T.S. Eliot on Charles Williams

"For him there was no frontier between the material and the spiritual world. Had I ever to spend a night in a haunted house, I should have felt secure with Williams in my company; he was somehow protected from evil, and was himself a protection... To him the supernatural was natural, and the natural was also supernatural... Williams' understanding of Evil was profound... He is concerned, not with the Evil of conventional morality and the ordinary manifestations by which we recognize it, but with the essence of Evil; it is therefore Evil which has no power to attract us, for we see it as the repulsive thing it is, and as the despair of the damned from which we recoil."

T.S. Eliot
Introduction to All Hallow's Eve (extract)

1 comment:

Bruce Charlton said...

Williams was regarded as a holy person by several others as well as Eliot - and somehow this has to be put alongside the selfishly manipulative behaviour of his which is depicted in Letters to Lalage.

I suppose the simple answer is that C.W could not maintain a high level, and frequently lapsed (as most people will do).

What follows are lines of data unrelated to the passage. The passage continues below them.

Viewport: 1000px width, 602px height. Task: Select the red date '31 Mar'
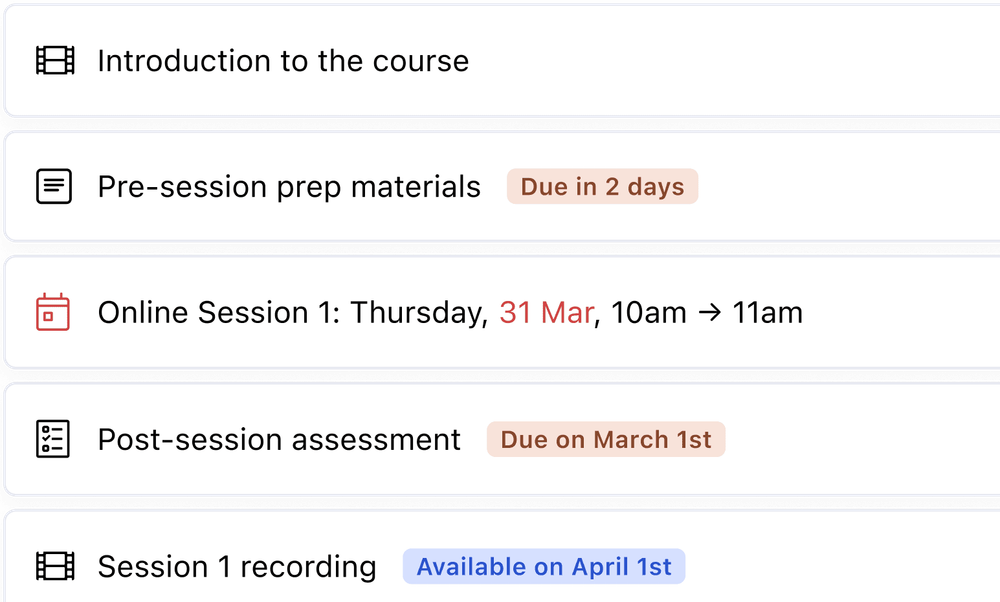[546, 313]
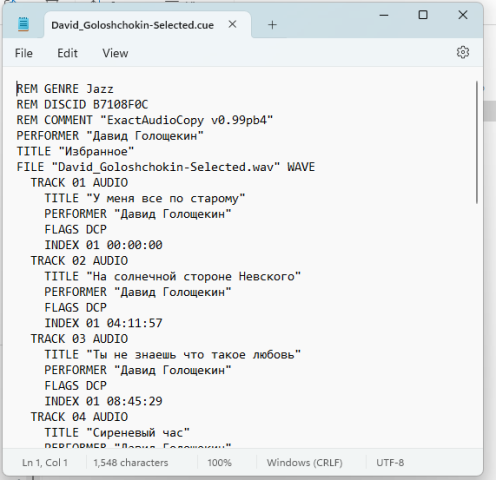496x480 pixels.
Task: Click the UTF-8 encoding indicator
Action: click(x=390, y=463)
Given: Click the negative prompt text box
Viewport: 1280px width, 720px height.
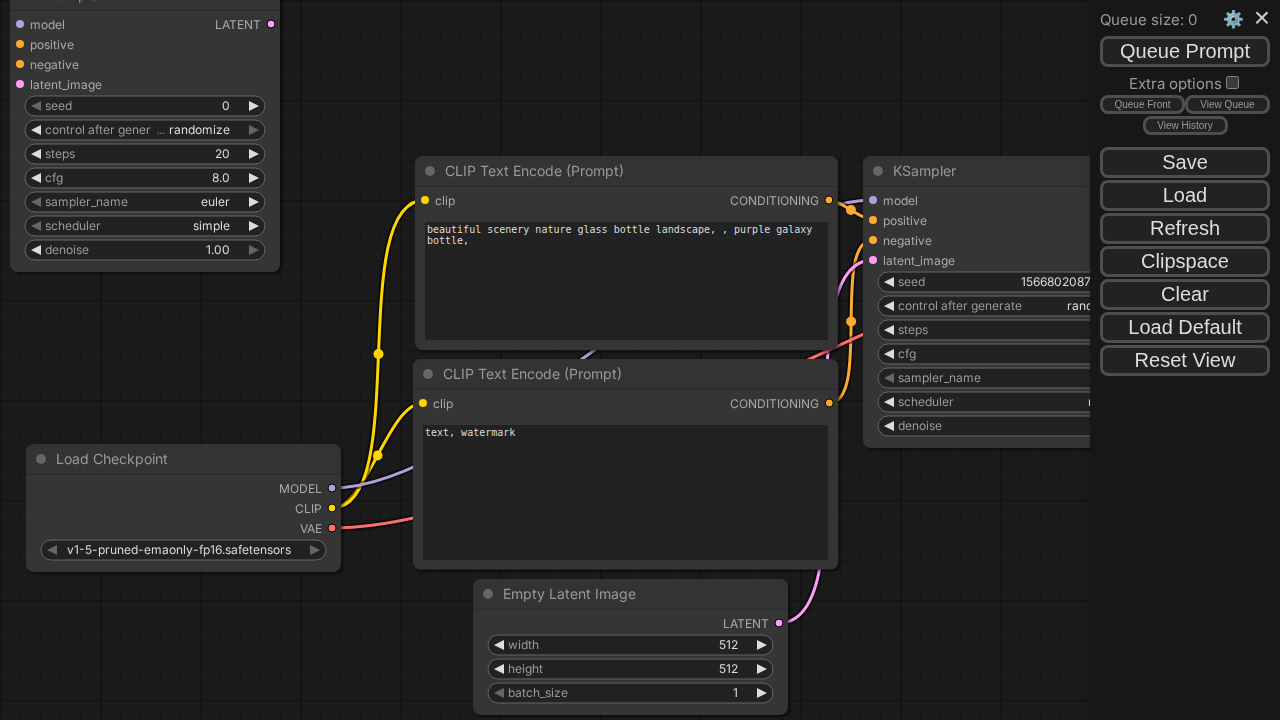Looking at the screenshot, I should pyautogui.click(x=625, y=492).
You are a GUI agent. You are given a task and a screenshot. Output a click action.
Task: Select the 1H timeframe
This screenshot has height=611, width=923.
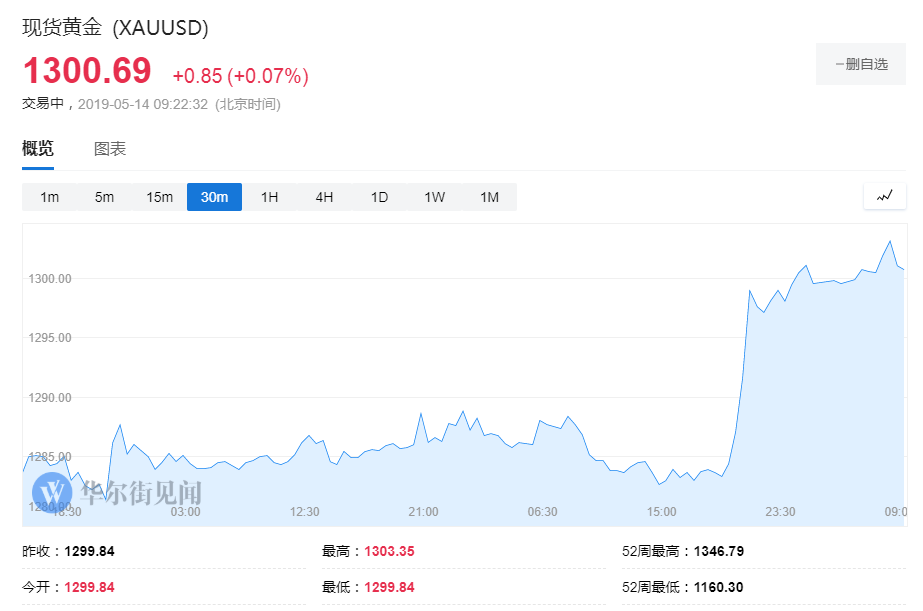tap(269, 197)
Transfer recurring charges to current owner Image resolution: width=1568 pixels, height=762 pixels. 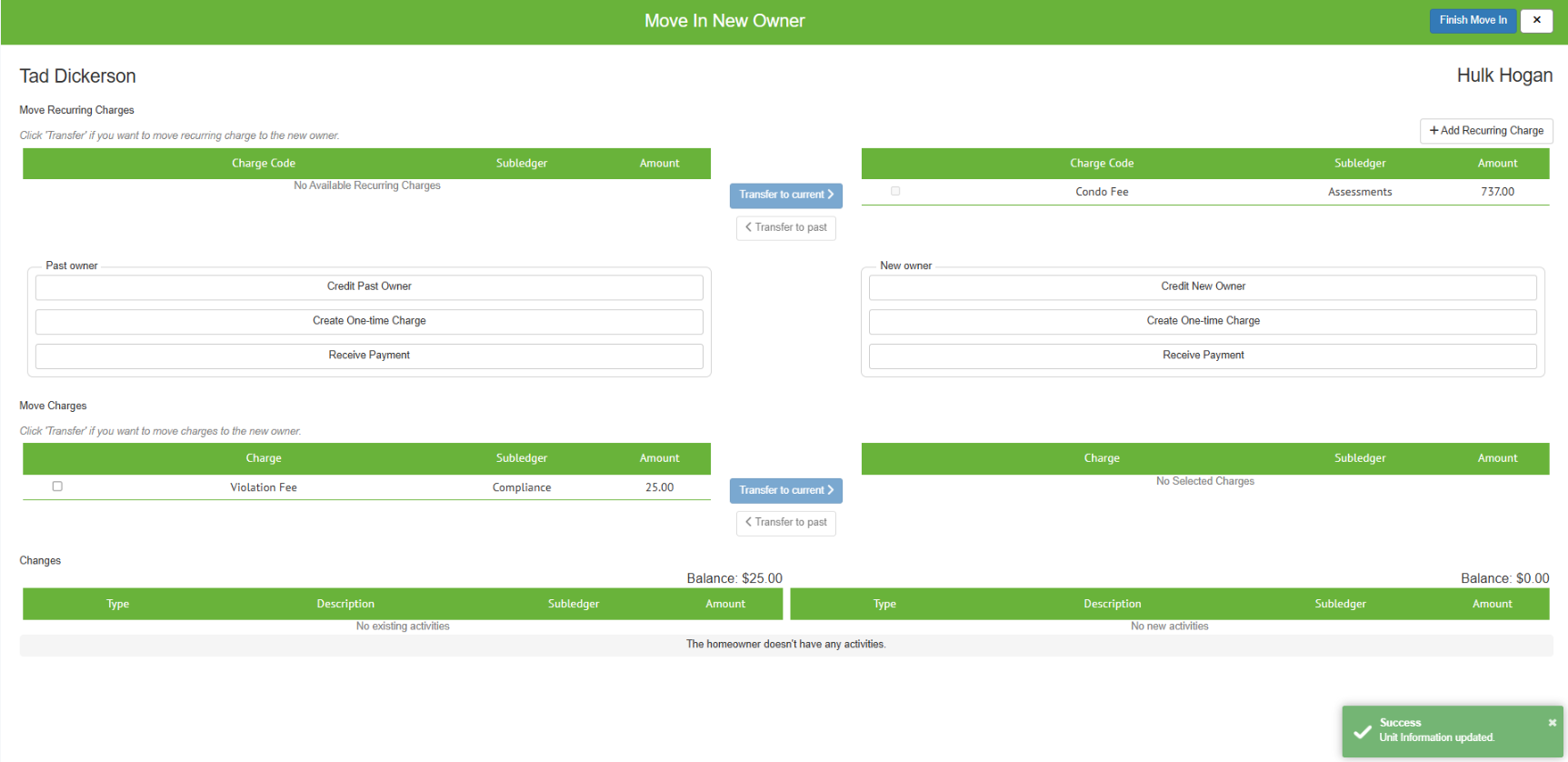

I suspect that the problem was made worse because Williams was pursuing a spiritually ambitious path yet lacked a spiritual adviser himself, so that when he became corrupted (as humans do) he did not have anyone to notice and set him back onto the rails.

In the Eastern Orthodox tradition there are stern warnings about attempting advanced spiritual practices without being under obedience to a Holy Father (e.g. a starets as the Russians call it).

Otherwise they say that the spiritual adventurer will almost certainly become subject to demonically-inspired temptations.